◆ Reading text ◆
□ □ □ □ □ □ □

1998 NAPA Autocare 500
- The 1998 NAPA Autocare 500 program cover.
- Date: September 27, 1998
- Location: Ridgeway, Virginia, Martinsville Speedway
- Course: Permanent racing facility
- Course length: 0.526 miles (0.847 km)
- Distance: 500 laps, 263 mi (423.257 km)
- Average speed: 73.35 miles per hour (118.05 km/h)

Pole position
- Driver: Ernie Irvan; / MB2 Motorsports
- Time: 20.229

Most laps led
- Driver: Sterling Marlin / Team SABCO
- Laps: 231

Winner
- No. 10: Ricky Rudd / Rudd Performance Motorsports

Television in the United States
- Network: ESPN
- Announcers: Bob Jenkins, Ned Jarrett, Benny Parsons

Radio in the United States
- Radio: Motor Racing Network

= 1998 NAPA Autocare 500 =

27th race of the 1998 NASCAR Winston Cup Series

The 1998 NAPA Autocare 500 was the 27th stock car race of the 1998 NASCAR Winston Cup Series season and the 50th iteration of the event. The race was held on Sunday, September 27, 1998, in Martinsville, Virginia at Martinsville Speedway, a 0.526 mi permanent oval-shaped short track. The race took the scheduled 500 laps to complete. Battling immense heat, Rudd Performance Motorsports driver Ricky Rudd would manage to dominate the late stages of the race to take his 20th career NASCAR Winston Cup Series victory and his only victory of the season. To fill out the podium, Hendrick Motorsports driver Jeff Gordon and Roush Racing driver Mark Martin would finish second and third, respectively.

== Background ==

The layout of Martinsville Speedway, the venue where the race was held.

Martinsville Speedway is a NASCAR-owned stock car racing track located in Henry County, in Ridgeway, Virginia, just to the south of Martinsville. At 0.526 miles (0.847 km) in length, it is the shortest track in the NASCAR Cup Series. The track was also one of the first paved oval tracks in NASCAR, being built in 1947 by H. Clay Earles. It is also the only remaining race track that has been on the NASCAR circuit from its beginning in 1948.

□ □ □ □ □ □ □

◆ Data segment ◆
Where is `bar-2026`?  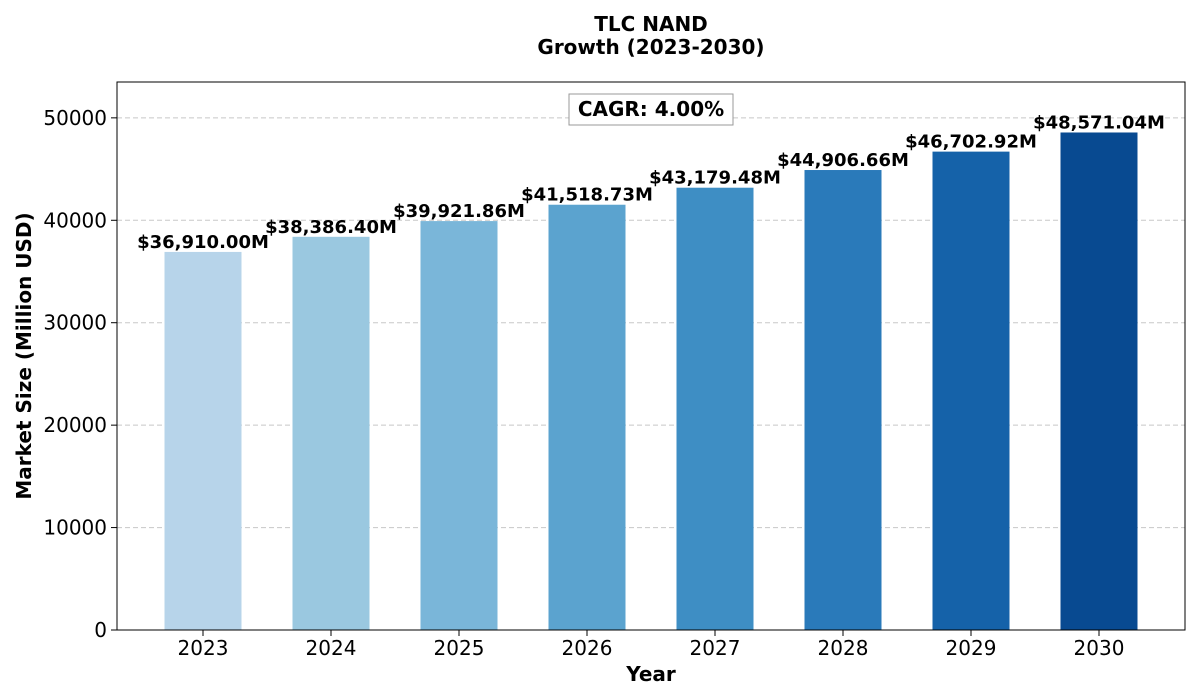
bar-2026 is located at coordinates (587, 417).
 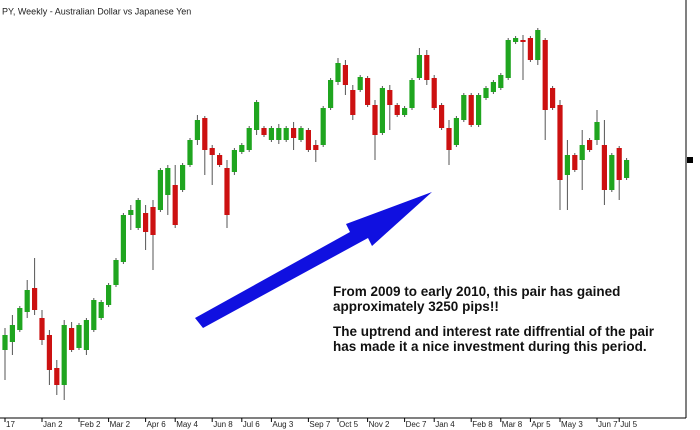 I want to click on x-tick-label: Nov 2, so click(x=380, y=424).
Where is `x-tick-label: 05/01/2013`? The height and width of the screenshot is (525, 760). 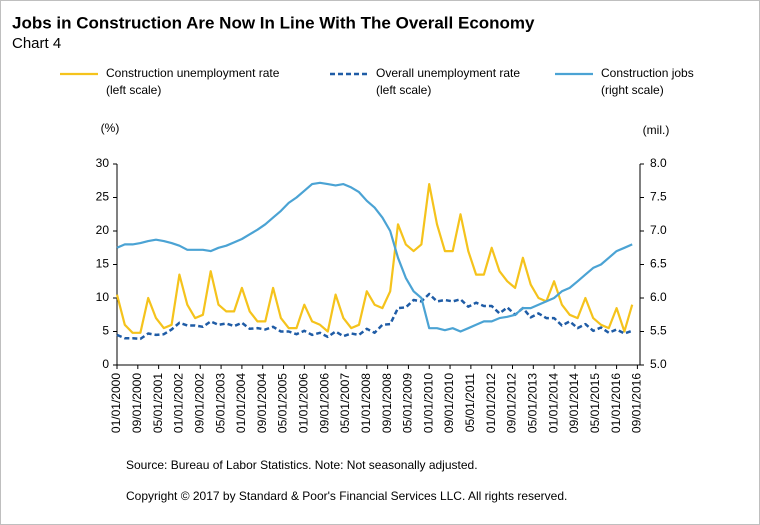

□ □ □ □ □ □ □

◆ Tasks and exercises ◆
- 1) Reproduce the passage of the race article starting at "Radio in the" and ending at "and third, respectively.", replacing "Motor Racing Network" with "MRN Radio".
- 2) Answer the following questions using the race article.
(a) Which driver won the pole position?
(b) Which network televised the race in the United States?
(c) In what year was Martinsville Speedway built?

◆ Answer section ◆
- 1)
Radio in the United States
- Radio: MRN Radio

= 1998 NAPA Autocare 500 =

27th race of the 1998 NASCAR Winston Cup Series

The 1998 NAPA Autocare 500 was the 27th stock car race of the 1998 NASCAR Winston Cup Series season and the 50th iteration of the event. The race was held on Sunday, September 27, 1998, in Martinsville, Virginia at Martinsville Speedway, a 0.526 mi permanent oval-shaped short track. The race took the scheduled 500 laps to complete. Battling immense heat, Rudd Performance Motorsports driver Ricky Rudd would manage to dominate the late stages of the race to take his 20th career NASCAR Winston Cup Series victory and his only victory of the season. To fill out the podium, Hendrick Motorsports driver Jeff Gordon and Roush Racing driver Mark Martin would finish second and third, respectively.

- 2)
(a) Ernie Irvan
(b) ESPN
(c) 1947